The biotech is also in earlier stages of testing for Provacel, which would use stem cells to rebuild heart tissue following a heart attack, and for Chondrogen, which may rebuild knee cartilage.

Aastrom Biosciences (down $0.01 to $1.20, Charts), a biotech based in Ann Arbor, is also developing products with adult stem cells to help regrow bone tissue.

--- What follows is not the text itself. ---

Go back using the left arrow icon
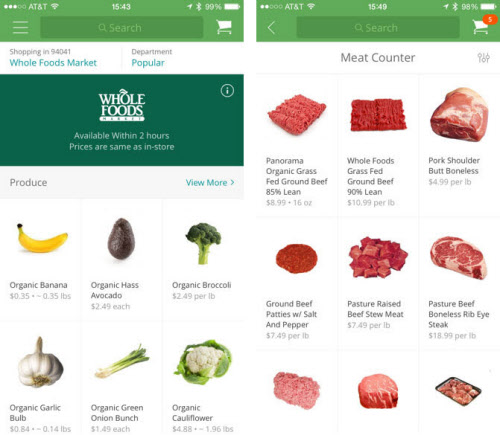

The company is conducting clinical trials on stem cell-based healing of long bone fractures and jaw bone reconstruction.

Dunn is bullish on Aastrom's "low-risk" trials, rating the company a "buy," with a 12-month price target of $3.75.

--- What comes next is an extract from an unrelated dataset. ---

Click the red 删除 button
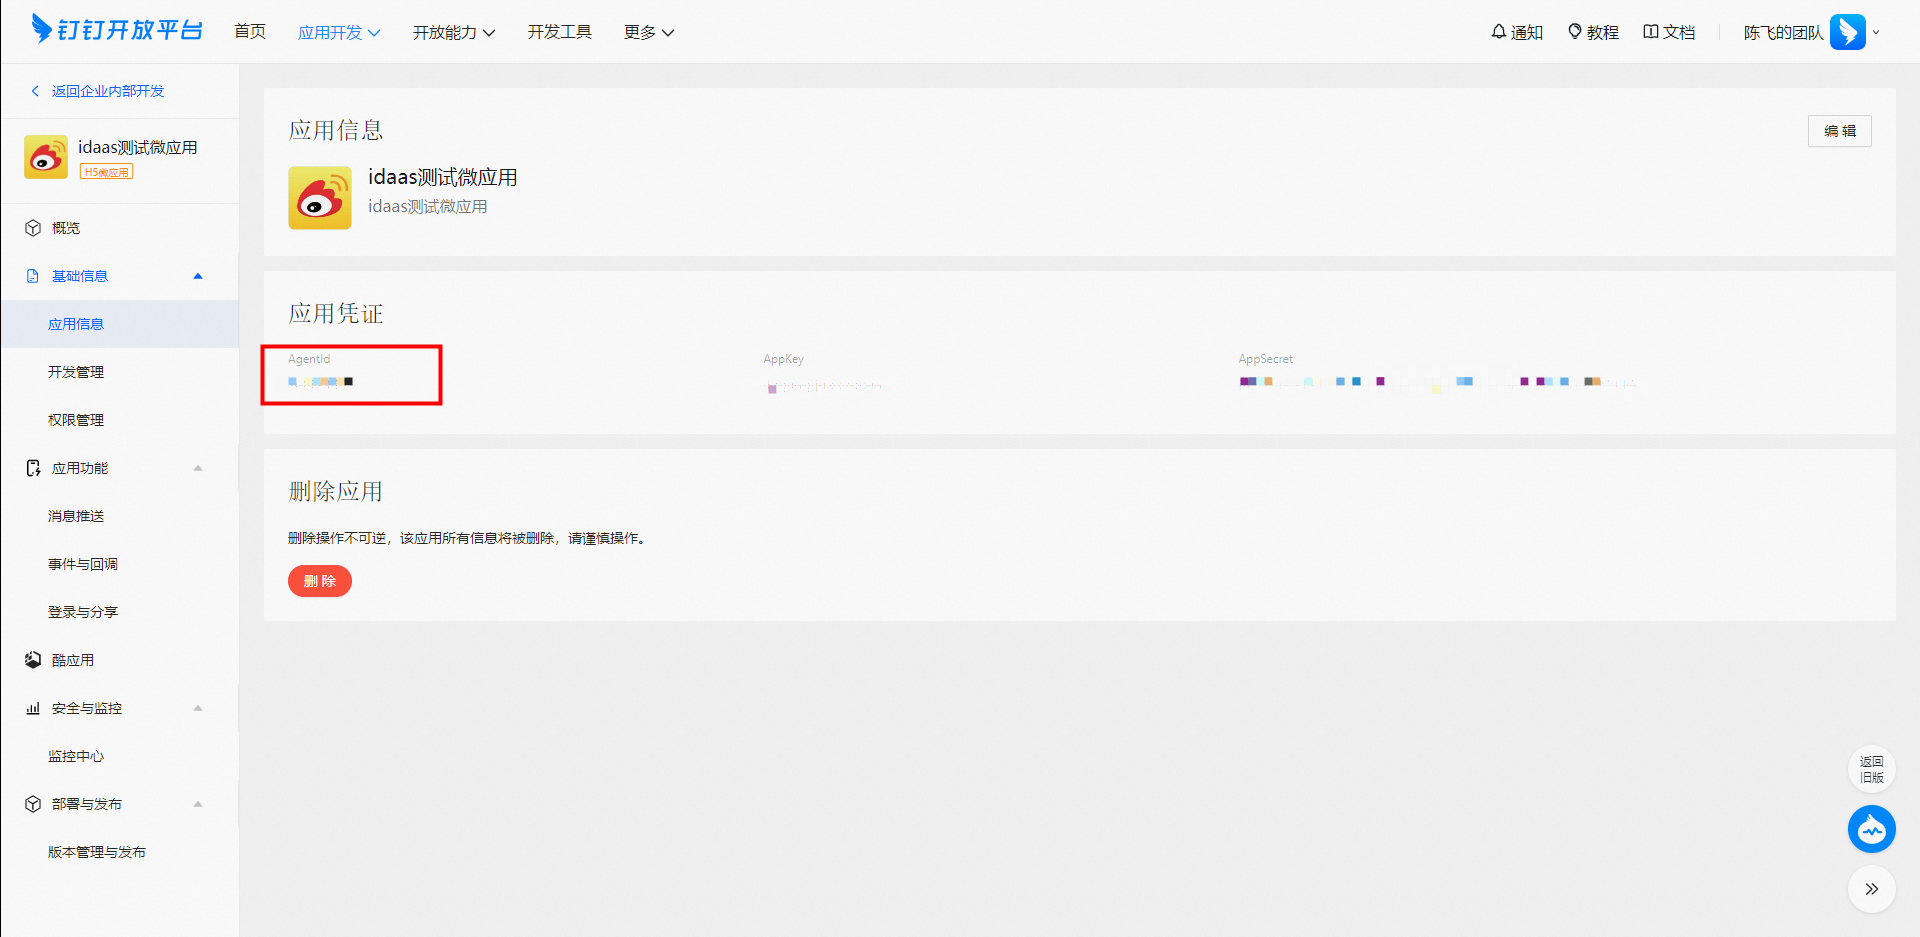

The San Diego biotech Cytori Therapeutics (up $0.11 to $5.80, Charts) uses stem cells from fat -- which is extracted through a one-hour liposuction procedure using the company's Celution technology - to rebuild damaged tissue.

"Fat tissue is the richest source of stem cells," said Cytori chief executive Chris Calhoun, who hopes to submit Celution to the FDA in 2007.

Unlike Osiris, Cytori does not use donors, but instead extracts stem cells from the patient, then processes them in the Celution device and re-injects them into the patient.

Celution is being tested in human patients in Japan who have had a single-breast mastectomy to see if the stem cell-based technology can rebuild damaged breast tissue. If successful, Celution would be used in place of silicone implants, the current treatment for rebuilding breasts.

Celution is also being tested to improve heart function in patients with severe coronary artery disease.

"We're salvaging that part of the heart that would otherwise go on to die," said CEO Calhoun, who hopes to file this treatment with the FDA in 2008.

But these tests are less advanced, and the test subjects are pigs, not humans.

Analysts are reluctant to estimate when any of these adult stem-cell treatments will come to market, or how much they'll garner in sales. With stem cells, the FDA is encountering a relatively new type of science, so the regulatory process might not be even less predictable than it is with the more traditional type of medical devices and drugs.

"The FDA is engaging in a learning process," said WBB Securities' Brozak, and that will introduce new variables into the agency's review process.

The analysts interviewed for this story do not own stock in the companies mentioned here, but Dawson James Securities conduct banking for Aastrom.